REQUIRED WORK: Each entry, in full: reproduce it exactly.

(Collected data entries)
++++++
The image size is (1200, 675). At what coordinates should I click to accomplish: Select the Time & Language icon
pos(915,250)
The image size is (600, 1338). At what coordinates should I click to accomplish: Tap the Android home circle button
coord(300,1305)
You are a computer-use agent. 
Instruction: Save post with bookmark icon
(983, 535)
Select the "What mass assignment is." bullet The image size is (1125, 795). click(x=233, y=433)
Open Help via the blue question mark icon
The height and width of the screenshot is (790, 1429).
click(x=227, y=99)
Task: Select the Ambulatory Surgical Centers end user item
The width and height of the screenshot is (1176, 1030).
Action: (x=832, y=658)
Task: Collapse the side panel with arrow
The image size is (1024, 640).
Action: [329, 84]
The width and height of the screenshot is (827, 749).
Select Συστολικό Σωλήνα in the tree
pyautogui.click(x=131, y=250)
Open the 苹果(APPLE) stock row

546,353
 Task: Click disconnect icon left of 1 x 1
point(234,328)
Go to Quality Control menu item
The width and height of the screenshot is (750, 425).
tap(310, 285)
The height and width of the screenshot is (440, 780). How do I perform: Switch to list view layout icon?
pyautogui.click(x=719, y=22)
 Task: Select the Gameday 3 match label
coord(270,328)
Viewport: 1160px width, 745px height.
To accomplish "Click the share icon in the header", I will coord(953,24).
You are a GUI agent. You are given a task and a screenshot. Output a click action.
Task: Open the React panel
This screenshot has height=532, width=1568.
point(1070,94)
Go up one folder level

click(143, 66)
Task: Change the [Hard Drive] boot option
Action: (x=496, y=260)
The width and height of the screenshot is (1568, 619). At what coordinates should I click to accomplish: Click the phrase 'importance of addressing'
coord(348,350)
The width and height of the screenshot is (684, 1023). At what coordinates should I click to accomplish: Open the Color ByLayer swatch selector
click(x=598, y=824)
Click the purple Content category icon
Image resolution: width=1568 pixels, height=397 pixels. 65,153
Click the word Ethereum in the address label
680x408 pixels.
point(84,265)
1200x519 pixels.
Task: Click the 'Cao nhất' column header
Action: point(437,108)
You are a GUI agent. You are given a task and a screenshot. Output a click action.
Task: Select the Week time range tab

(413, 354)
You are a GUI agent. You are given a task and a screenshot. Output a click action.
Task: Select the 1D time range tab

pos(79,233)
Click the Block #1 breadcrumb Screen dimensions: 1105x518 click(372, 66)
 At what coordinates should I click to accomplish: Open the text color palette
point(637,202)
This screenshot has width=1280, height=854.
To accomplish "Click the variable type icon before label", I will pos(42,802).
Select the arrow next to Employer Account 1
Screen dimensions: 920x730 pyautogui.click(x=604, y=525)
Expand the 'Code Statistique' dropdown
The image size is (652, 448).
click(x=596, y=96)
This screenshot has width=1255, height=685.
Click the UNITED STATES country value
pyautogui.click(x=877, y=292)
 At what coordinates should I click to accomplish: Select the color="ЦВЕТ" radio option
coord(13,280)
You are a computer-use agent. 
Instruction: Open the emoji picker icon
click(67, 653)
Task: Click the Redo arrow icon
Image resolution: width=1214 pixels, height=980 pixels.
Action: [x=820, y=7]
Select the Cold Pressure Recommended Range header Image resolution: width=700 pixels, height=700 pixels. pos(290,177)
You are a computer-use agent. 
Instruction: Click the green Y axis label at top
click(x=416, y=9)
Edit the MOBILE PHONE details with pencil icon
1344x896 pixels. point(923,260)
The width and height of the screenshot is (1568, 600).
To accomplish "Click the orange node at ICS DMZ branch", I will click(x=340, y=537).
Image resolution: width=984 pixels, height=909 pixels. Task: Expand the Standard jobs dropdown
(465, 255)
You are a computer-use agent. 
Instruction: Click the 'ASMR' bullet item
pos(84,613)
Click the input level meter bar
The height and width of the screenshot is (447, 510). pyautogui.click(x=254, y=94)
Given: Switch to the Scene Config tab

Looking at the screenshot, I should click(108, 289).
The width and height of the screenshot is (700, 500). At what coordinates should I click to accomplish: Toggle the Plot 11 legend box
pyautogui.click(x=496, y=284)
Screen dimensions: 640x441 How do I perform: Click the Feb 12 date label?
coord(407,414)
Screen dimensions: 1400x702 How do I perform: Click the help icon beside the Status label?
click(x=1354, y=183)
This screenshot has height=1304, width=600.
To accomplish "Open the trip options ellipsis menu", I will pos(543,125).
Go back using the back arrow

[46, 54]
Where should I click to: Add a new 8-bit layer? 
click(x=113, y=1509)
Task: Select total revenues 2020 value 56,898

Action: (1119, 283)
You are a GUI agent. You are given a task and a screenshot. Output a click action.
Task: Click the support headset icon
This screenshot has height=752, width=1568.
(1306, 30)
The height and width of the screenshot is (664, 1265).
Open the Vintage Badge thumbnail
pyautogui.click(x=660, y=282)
++++++
RESULT BELOW:
The image size is (1200, 675). At what coordinates should I click to accomplish: Select the Time & Language icon
pos(915,250)
The image size is (600, 1338). At what coordinates should I click to accomplish: Tap the Android home circle button
coord(300,1305)
You are a computer-use agent. 
Instruction: Save post with bookmark icon
(983, 535)
Select the "What mass assignment is." bullet The image size is (1125, 795). click(x=233, y=433)
Open Help via the blue question mark icon
The height and width of the screenshot is (790, 1429).
click(x=227, y=99)
Task: Select the Ambulatory Surgical Centers end user item
The width and height of the screenshot is (1176, 1030).
Action: (x=832, y=658)
Task: Collapse the side panel with arrow
The image size is (1024, 640).
Action: [329, 84]
The width and height of the screenshot is (827, 749).
Select Συστολικό Σωλήνα in the tree
pyautogui.click(x=131, y=250)
Open the 苹果(APPLE) stock row

546,353
 Task: Click disconnect icon left of 1 x 1
point(234,328)
Go to Quality Control menu item
The width and height of the screenshot is (750, 425).
tap(310, 285)
The height and width of the screenshot is (440, 780). How do I perform: Switch to list view layout icon?
pyautogui.click(x=719, y=22)
 Task: Select the Gameday 3 match label
coord(270,328)
Viewport: 1160px width, 745px height.
To accomplish "Click the share icon in the header", I will coord(953,24).
You are a GUI agent. You are given a task and a screenshot. Output a click action.
Task: Open the React panel
This screenshot has height=532, width=1568.
point(1070,94)
Go up one folder level

click(143, 66)
Task: Change the [Hard Drive] boot option
Action: (x=496, y=260)
The width and height of the screenshot is (1568, 619). At what coordinates should I click to accomplish: Click the phrase 'importance of addressing'
coord(348,350)
The width and height of the screenshot is (684, 1023). At what coordinates should I click to accomplish: Open the Color ByLayer swatch selector
click(x=598, y=824)
Click the purple Content category icon
Image resolution: width=1568 pixels, height=397 pixels. 65,153
Click the word Ethereum in the address label
680x408 pixels.
point(84,265)
1200x519 pixels.
Task: Click the 'Cao nhất' column header
Action: point(437,108)
You are a GUI agent. You are given a task and a screenshot. Output a click action.
Task: Select the Week time range tab

(413, 354)
You are a GUI agent. You are given a task and a screenshot. Output a click action.
Task: Select the 1D time range tab

pos(79,233)
Click the Block #1 breadcrumb Screen dimensions: 1105x518 click(372, 66)
 At what coordinates should I click to accomplish: Open the text color palette
point(637,202)
This screenshot has width=1280, height=854.
To accomplish "Click the variable type icon before label", I will pos(42,802).
Select the arrow next to Employer Account 1
Screen dimensions: 920x730 pyautogui.click(x=604, y=525)
Expand the 'Code Statistique' dropdown
The image size is (652, 448).
click(x=596, y=96)
This screenshot has width=1255, height=685.
Click the UNITED STATES country value
pyautogui.click(x=877, y=292)
 At what coordinates should I click to accomplish: Select the color="ЦВЕТ" radio option
coord(13,280)
You are a computer-use agent. 
Instruction: Open the emoji picker icon
click(67, 653)
Task: Click the Redo arrow icon
Image resolution: width=1214 pixels, height=980 pixels.
Action: [x=820, y=7]
Select the Cold Pressure Recommended Range header Image resolution: width=700 pixels, height=700 pixels. pos(290,177)
You are a computer-use agent. 
Instruction: Click the green Y axis label at top
click(x=416, y=9)
Edit the MOBILE PHONE details with pencil icon
1344x896 pixels. point(923,260)
The width and height of the screenshot is (1568, 600).
To accomplish "Click the orange node at ICS DMZ branch", I will click(x=340, y=537).
Image resolution: width=984 pixels, height=909 pixels. Task: Expand the Standard jobs dropdown
(465, 255)
You are a computer-use agent. 
Instruction: Click the 'ASMR' bullet item
pos(84,613)
Click the input level meter bar
The height and width of the screenshot is (447, 510). pyautogui.click(x=254, y=94)
Given: Switch to the Scene Config tab

Looking at the screenshot, I should click(108, 289).
The width and height of the screenshot is (700, 500). At what coordinates should I click to accomplish: Toggle the Plot 11 legend box
pyautogui.click(x=496, y=284)
Screen dimensions: 640x441 How do I perform: Click the Feb 12 date label?
coord(407,414)
Screen dimensions: 1400x702 How do I perform: Click the help icon beside the Status label?
click(x=1354, y=183)
This screenshot has height=1304, width=600.
To accomplish "Open the trip options ellipsis menu", I will pos(543,125).
Go back using the back arrow

[46, 54]
Where should I click to: Add a new 8-bit layer? 
click(x=113, y=1509)
Task: Select total revenues 2020 value 56,898

Action: (1119, 283)
You are a GUI agent. You are given a task and a screenshot. Output a click action.
Task: Click the support headset icon
This screenshot has height=752, width=1568.
(1306, 30)
The height and width of the screenshot is (664, 1265).
Open the Vintage Badge thumbnail
pyautogui.click(x=660, y=282)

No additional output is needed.